> [Stated task]:
In the thread about saving an H2O AutoML ensemble, reproduce the passage from "Is there any" up to and including "do I do that?", swapping "learners" for "models".

> [Text to read]:
= = = = = = =

Reputation: 2022
AutoML makes two learners, one that includes "all" and the other that is a subset that is "best of family".
Is there any way to not-manually save the components and stacked ensemble aggregator to disk so that that "best of family", treated as a standalone black-box, can be stored, reloaded, and used without requiring literally 1000 less valuable learners to exist in the same space?
If so, how do I do that?
Upvotes: 1
Views: 632
Reputation: 5778
While running AutoML everything runs in memory (nothing is saved to disk unless you save one of the models to disk - or apply the option of saving an object to disk).
If you just want the "Best of Family" stacked ensemble, all you have to do is save that binary model. When you save a stacked ensemble, it saves all the required pieces (base models and meta model) for you. Then you can re-load later for use with another H2O cluster when you're ready to make predictions (just make sure, if you are saving a binary model, that you can use the same version of H2O later on).
Python Example:
bestoffamily = h2o.get_model('StackedEnsemble_BestOfFamily_0_AutoML_20171121_012135')
h2o.save_model(bestoffamily, path = "/home/users/me/mymodel")
R Example:
bestoffamily <- h2o.getModel('StackedEnsemble_BestOfFamily_0_AutoML_20171121_012135')
h2o.saveModel(bestoffamily, path = "/home/users/me/mymodel")
Later on, you re-load the stacked ensemble into memory using h2o.load_model()
in Python or h2o.loadModel()
in R.
Alternatively, instead of using an H2O binary model, which requires an H2O cluster to be running at prediction time, you can use a MOJO model (different model format). It's a bit more work to use MOJOs, though they are faster and designed for production use. If you want to save a MOJO model instead, then you can use h2o.save_mojo()
in Python or h2o.saveMojo()
in R.
Upvotes: 4

= = = = = = =

> [Data section]:
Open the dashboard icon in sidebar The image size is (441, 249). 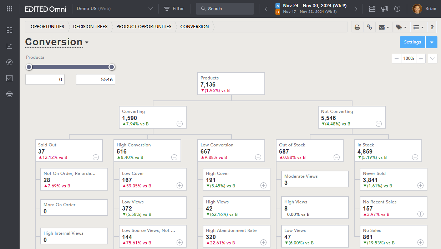point(10,30)
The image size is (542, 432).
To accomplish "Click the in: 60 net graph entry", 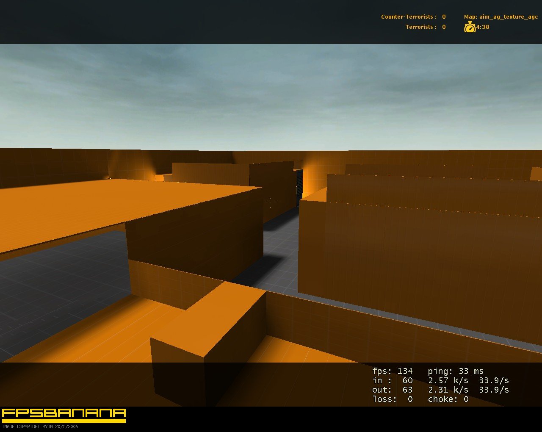I will coord(392,381).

= = = = = = =

> [Task answer]:
Is there any way to not-manually save the components and stacked ensemble aggregator to disk so that that "best of family", treated as a standalone black-box, can be stored, reloaded, and used without requiring literally 1000 less valuable models to exist in the same space?
If so, how do I do that?